## What to work on
Extract, exactly as written, all lines of the material below from the line that includes "Screen dimensions: 414x567" through its last line.

## Excerpted data
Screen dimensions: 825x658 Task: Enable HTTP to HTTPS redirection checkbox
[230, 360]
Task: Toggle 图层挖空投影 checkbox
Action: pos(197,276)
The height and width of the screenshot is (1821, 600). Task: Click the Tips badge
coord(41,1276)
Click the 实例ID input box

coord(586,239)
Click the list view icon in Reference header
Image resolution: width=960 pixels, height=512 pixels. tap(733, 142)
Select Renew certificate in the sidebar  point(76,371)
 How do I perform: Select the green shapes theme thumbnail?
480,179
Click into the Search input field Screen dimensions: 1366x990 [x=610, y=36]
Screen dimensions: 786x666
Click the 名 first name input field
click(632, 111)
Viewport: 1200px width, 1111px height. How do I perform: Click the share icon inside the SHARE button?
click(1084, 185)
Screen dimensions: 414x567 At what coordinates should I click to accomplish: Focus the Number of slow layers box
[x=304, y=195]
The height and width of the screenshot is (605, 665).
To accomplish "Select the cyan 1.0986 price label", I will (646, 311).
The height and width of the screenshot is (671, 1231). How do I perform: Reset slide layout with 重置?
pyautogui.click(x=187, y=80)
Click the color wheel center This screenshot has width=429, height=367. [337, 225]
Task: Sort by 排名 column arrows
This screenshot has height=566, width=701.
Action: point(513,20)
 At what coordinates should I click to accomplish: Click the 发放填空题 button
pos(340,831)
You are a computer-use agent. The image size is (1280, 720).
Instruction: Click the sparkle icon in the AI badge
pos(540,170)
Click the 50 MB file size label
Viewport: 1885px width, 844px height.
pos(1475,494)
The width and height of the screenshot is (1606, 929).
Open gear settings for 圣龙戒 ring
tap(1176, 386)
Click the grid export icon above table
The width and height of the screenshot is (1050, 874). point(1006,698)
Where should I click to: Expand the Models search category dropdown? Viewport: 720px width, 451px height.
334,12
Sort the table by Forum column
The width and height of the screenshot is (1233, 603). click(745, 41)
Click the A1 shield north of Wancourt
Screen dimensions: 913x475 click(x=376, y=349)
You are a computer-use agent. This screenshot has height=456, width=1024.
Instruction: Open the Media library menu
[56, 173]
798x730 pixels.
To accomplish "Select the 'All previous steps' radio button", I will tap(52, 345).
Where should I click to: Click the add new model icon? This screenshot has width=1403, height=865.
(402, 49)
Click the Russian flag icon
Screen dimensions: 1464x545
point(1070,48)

## Exercise result
Screen dimensions: 414x567 At what coordinates should I click to accomplish: Focus the Number of slow layers box
[x=304, y=195]
The height and width of the screenshot is (605, 665).
To accomplish "Select the cyan 1.0986 price label", I will (646, 311).
The height and width of the screenshot is (671, 1231). How do I perform: Reset slide layout with 重置?
pyautogui.click(x=187, y=80)
Click the color wheel center This screenshot has width=429, height=367. [337, 225]
Task: Sort by 排名 column arrows
This screenshot has height=566, width=701.
Action: point(513,20)
 At what coordinates should I click to accomplish: Click the 发放填空题 button
pos(340,831)
You are a computer-use agent. The image size is (1280, 720).
Instruction: Click the sparkle icon in the AI badge
pos(540,170)
Click the 50 MB file size label
Viewport: 1885px width, 844px height.
pos(1475,494)
The width and height of the screenshot is (1606, 929).
Open gear settings for 圣龙戒 ring
tap(1176, 386)
Click the grid export icon above table
The width and height of the screenshot is (1050, 874). point(1006,698)
Where should I click to: Expand the Models search category dropdown? Viewport: 720px width, 451px height.
334,12
Sort the table by Forum column
The width and height of the screenshot is (1233, 603). click(745, 41)
Click the A1 shield north of Wancourt
Screen dimensions: 913x475 click(x=376, y=349)
You are a computer-use agent. This screenshot has height=456, width=1024.
Instruction: Open the Media library menu
[56, 173]
798x730 pixels.
To accomplish "Select the 'All previous steps' radio button", I will tap(52, 345).
Where should I click to: Click the add new model icon? This screenshot has width=1403, height=865.
(402, 49)
Click the Russian flag icon
Screen dimensions: 1464x545
point(1070,48)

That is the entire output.